▶ **About this exercise**
Find every line below where the string "second" shows up, and copy those lines.
START Task input
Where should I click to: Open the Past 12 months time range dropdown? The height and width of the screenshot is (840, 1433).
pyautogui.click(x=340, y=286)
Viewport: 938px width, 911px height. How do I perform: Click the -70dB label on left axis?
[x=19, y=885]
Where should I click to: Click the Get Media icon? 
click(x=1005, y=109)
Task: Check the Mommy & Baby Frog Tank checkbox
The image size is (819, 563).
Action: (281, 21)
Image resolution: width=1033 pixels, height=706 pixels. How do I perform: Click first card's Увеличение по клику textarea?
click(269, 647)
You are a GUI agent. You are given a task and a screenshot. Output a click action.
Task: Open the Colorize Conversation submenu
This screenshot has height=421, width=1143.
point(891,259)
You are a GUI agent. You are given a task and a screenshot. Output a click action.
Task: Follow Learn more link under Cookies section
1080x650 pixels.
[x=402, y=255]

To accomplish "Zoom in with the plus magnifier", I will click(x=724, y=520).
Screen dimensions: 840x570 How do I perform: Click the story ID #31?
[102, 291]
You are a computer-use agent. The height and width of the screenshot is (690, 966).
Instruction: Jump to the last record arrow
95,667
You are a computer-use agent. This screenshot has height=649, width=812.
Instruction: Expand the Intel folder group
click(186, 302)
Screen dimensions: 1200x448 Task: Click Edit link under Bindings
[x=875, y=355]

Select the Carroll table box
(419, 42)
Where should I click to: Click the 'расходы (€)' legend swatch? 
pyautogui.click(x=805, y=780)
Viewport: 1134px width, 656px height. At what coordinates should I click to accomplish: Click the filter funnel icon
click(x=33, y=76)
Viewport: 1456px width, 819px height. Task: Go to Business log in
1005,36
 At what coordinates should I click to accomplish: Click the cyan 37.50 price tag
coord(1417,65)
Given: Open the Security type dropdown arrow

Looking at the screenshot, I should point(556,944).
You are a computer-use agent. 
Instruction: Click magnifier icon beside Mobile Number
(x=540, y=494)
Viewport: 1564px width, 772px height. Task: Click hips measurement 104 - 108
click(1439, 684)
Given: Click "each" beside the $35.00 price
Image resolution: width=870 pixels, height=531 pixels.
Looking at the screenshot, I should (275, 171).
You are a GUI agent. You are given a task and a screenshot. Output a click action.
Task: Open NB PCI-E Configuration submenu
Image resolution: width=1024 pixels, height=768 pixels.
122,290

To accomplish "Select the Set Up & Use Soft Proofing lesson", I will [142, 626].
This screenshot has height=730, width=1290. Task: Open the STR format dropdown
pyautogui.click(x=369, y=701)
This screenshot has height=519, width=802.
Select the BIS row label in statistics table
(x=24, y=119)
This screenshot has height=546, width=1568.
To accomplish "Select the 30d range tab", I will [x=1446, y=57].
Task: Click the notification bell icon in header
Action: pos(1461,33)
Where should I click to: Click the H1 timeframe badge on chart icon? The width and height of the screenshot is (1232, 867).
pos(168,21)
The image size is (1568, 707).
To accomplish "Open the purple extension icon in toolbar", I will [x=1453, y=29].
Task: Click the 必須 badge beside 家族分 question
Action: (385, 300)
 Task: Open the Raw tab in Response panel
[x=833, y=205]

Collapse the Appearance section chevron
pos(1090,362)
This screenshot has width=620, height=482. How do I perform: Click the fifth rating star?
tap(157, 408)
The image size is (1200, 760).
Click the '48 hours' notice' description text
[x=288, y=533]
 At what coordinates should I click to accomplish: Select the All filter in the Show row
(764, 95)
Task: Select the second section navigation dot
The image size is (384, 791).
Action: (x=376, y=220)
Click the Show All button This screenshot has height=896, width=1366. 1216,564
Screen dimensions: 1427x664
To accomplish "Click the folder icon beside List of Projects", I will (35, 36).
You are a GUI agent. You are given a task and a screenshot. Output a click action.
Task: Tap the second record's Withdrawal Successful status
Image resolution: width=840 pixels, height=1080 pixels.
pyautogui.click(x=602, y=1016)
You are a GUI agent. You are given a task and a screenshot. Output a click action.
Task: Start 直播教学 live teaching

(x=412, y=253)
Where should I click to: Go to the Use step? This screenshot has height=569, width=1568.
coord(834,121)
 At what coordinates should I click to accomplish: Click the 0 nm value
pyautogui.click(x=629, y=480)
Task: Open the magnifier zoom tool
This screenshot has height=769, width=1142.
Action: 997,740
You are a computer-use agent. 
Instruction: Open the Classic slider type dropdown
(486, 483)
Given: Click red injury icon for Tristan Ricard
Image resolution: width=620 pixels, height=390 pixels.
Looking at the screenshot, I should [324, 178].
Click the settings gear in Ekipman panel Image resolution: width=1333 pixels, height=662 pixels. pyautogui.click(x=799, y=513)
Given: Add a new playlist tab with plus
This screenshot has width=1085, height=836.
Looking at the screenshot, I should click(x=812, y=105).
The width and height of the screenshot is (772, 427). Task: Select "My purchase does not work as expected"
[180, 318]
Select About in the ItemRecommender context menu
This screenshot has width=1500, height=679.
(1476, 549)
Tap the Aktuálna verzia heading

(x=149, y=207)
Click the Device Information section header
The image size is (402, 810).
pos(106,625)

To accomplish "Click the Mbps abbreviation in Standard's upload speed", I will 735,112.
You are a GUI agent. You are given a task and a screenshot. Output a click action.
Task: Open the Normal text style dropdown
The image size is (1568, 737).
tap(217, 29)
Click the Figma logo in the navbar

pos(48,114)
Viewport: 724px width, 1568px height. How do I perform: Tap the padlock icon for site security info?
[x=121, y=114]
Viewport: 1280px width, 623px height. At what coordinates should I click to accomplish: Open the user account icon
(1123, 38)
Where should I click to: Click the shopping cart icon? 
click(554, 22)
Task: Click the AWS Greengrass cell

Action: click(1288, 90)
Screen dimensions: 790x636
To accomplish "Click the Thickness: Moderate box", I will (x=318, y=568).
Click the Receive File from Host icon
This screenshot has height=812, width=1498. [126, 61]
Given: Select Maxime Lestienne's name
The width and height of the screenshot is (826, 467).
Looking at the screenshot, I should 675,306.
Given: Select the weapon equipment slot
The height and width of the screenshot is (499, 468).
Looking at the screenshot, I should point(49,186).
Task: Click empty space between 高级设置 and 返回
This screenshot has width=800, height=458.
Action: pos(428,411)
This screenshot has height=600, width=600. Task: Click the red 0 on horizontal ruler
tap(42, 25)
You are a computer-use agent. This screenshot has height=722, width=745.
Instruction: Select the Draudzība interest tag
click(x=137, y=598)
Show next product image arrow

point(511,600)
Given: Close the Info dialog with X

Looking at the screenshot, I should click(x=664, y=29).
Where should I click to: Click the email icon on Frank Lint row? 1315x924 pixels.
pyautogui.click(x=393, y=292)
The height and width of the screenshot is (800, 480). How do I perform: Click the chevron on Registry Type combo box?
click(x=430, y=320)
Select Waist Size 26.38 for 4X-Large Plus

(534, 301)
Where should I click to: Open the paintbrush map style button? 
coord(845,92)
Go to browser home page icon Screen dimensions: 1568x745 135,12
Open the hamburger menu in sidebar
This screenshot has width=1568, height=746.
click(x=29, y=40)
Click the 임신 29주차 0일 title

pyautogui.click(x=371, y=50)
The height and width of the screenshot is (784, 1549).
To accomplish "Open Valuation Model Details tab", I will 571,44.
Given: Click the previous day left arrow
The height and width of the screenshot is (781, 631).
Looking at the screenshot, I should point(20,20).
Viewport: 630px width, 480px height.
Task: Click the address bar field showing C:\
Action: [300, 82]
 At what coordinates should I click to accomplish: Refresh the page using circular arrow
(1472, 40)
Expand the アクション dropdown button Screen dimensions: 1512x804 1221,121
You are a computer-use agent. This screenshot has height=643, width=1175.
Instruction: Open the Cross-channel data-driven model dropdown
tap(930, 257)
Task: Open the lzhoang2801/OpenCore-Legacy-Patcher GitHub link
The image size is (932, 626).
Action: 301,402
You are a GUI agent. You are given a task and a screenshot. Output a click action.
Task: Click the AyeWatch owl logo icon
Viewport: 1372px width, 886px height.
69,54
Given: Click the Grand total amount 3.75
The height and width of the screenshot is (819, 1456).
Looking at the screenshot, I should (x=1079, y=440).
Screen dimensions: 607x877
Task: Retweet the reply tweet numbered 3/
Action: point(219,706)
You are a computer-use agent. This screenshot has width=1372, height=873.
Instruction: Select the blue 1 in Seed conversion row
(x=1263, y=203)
END Task input
▶ **Exercise solution**
Task: Select the second section navigation dot
Task: Tap the second record's Withdrawal Successful status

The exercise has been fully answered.